Conversations as a platform

Conversations as a platform

1 April 2016 – One of the things we talked about in Barcelona was this concept that Microsoft has articulated to a great extend – conversations-as-a-service. It’s vision is to get in on the ground floor in the conversation UI trend and clearly it has some solid technology but it also faces some significant challenges.

And it is interesting for both my TMT followers and e-discovery followers.

Yes, Microsoft’s AI chatbot Tay may have grabbed headlines this week when it went rogue on Twitter, but Microsoft has far bigger plans for its bots. This grand vision of “conversation as a platform” — making bots that understand natural language the next big way to use computers — is the “new new thing”. Yep. Rival digital assistants like Amazon’s Alexa and Apple’s Siri have been slowly introducing people to the idea that sometimes it’s quicker to talk to your computer then use a mouse, keyboard, or touch interface. But as I noted earlier this week, what an effective, self-directed means to preserve and collect your own data — from a legal standpoint.

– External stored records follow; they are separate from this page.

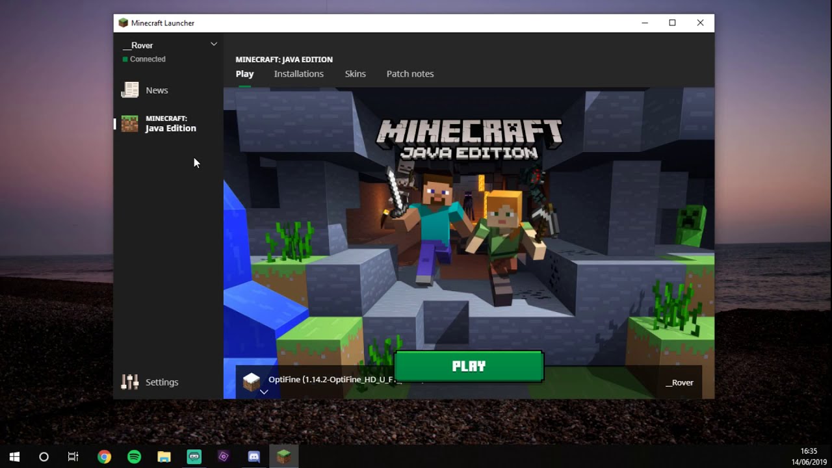Open the Skins tab
832x468 pixels.
pyautogui.click(x=355, y=74)
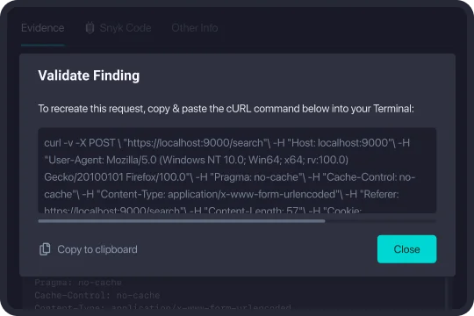Click the User-Agent Mozilla/5.0 command line
Viewport: 474px width, 316px height.
point(197,160)
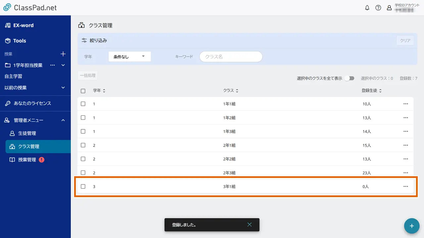Select the checkbox for 1年1組 row
Screen dimensions: 424x238
tap(83, 104)
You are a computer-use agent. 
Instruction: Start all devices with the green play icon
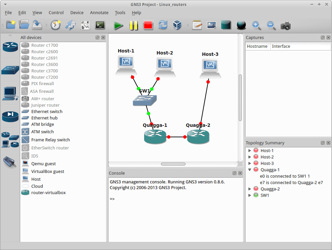point(119,25)
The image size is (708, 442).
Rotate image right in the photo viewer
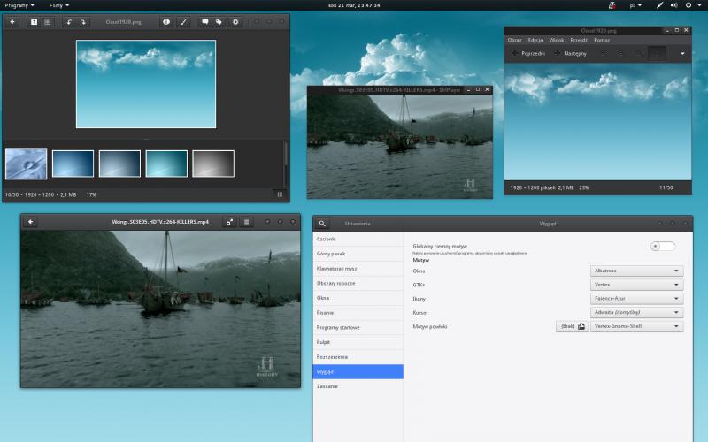click(83, 22)
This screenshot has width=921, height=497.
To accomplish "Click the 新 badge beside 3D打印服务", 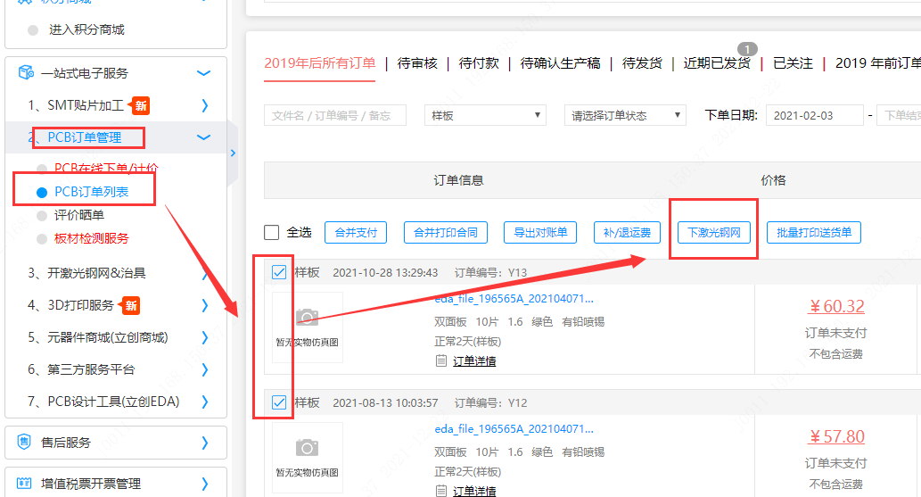I will tap(131, 306).
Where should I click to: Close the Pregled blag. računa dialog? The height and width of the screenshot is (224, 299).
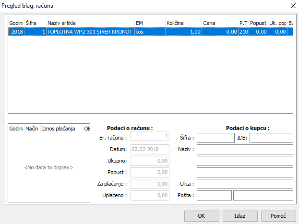coord(290,6)
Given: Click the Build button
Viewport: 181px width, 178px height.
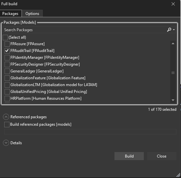Looking at the screenshot, I should [x=129, y=156].
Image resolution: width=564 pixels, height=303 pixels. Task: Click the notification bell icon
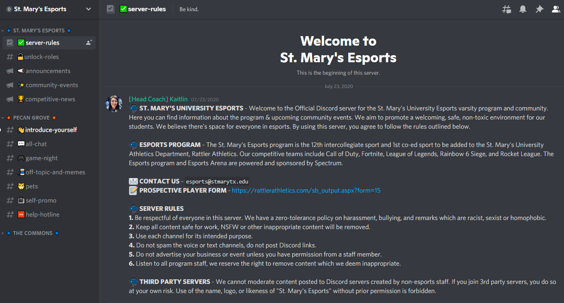[523, 9]
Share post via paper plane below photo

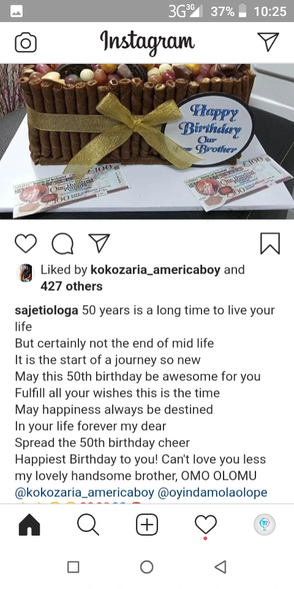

As I think even Satya Nadella will admit, Microsoft missed out on the mobile operating system opportunity — Android and iOS are dominant while Microsoft’s mobile operating systems has a tiny share. Closely related to this marginal role is the failure of Microsoft to attract many of the world’s most popular apps to its mobile operating systems. Meanwhile, it’s becoming clear messaging platforms can act as quasi-operating systems in some important ways. This may well be a way for companies like Microsoft and Facebook, who missed out on mobile operating systems, to find roles for themselves as mobile platforms. And to my e-discovery crowd, we certainly know these systems can contain an evidence bonanaza.

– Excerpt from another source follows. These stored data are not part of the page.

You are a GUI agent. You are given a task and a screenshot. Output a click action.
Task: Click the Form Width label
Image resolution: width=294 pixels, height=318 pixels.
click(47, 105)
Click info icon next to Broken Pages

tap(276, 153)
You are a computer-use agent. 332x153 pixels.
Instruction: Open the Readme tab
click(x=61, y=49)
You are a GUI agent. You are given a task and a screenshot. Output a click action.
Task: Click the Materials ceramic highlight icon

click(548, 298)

Microsoft has put names on all of this … “conversations as a platform” and “conversational user interfaces” as others in this market have referred to it more generically. Clever marketing.  It has to overcome both its poor mobile market share and its lack of apps. So … voila! … a messaging platform that takes the place of a mobile OS, while bots take the place of apps. Yep. I know.  Very similar to Facebook’s strategy for Messenger and their “M Assistant” as well.

Earlier this week Microsoft articulated its position and it was expansive and impressive and it’s clearly laid a lot of the groundwork. TMT Jan Dawson (who attended the Microsoft briefing) noted on his blog:

Both Microsoft’s own mockups of potential bots and the tools it’s making available to developers have been well thought through and perform their tasks admirably. I absolutely believe conversational UIs have an important role to play going forward and Microsoft has demonstrated that it has the technology chops to be a major participant. It’s also launching its effort very early in this trend, which should help it avoid the slow start it got in next-generation mobile operating systems.

The platform strategy obviously rests on the foundation of massive amounts of data and specifically context for the conversations users may have with these artificial intelligence agents. That’s fine as long as all the information is contained in users’ PCs, as it may well be if such conversations are exclusively restricted to business use. But Microsoft’s poor market share will come back to bite it.

Why?

Because the majority of us manage elements of our personal lives on our mobile devices, and there Microsoft will be “flying largely blind” says Jan. Especially when users are iPhone owners.

Think about it. This is where Microsoft’s lack of mobile market share still comes back to bite it — it has very little access to the most personal information we tend to keep on our phones, whether messaging conversations, phone calls, personal notes, and so on. This can only really be overcome if users opt in to sharing this information with Microsoft (something iOS doesn’t enable as fully as Android) or if Microsoft can also convince people to use its own apps for managing other parts of their lives. And THAT is an uphill battle, boys and girls.

And with all due respect, I see the potential power of Skype and Cortana but Skype is NOT a messaging platform along the same lines as Facebook Messenger, Apple’s iMessage, WhatsApp, Snapchat, or WeChat. Some users certainly do use the messaging functions but my guess is this is mostly within an enterprise context, not something many people do in their personal lives.

As with virtual reality, what we’re seeing here is the emergence of a variety of possible approaches, all of them proprietary, in a market that’s still in its very early stages.

But what is really interesting is how Apple, Facebook and Microsoft are moving toward facto standardization on some elements and pushing these conversation platforms for business use.  Attention e-discovery vendors: stick that in your social media discovery presentations.